## WHAT YOU HAVE TO DO
Only certain lines below are wanted: those starting at the line containing "The height and" and ending at the line containing "Click the Dialog round number field showing 3", both included, each retyped exactly.

## MATERIAL FOR THIS EXERCISE
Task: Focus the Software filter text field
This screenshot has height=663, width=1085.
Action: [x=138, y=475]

...

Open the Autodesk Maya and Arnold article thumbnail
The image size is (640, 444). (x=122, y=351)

--

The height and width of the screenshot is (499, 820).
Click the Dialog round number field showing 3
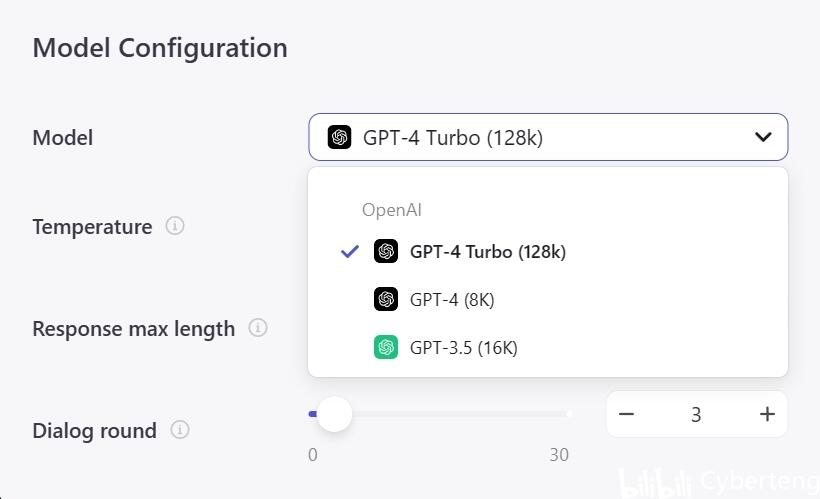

## TASK RESPONSE
The height and width of the screenshot is (499, 820).
Click the Dialog round number field showing 3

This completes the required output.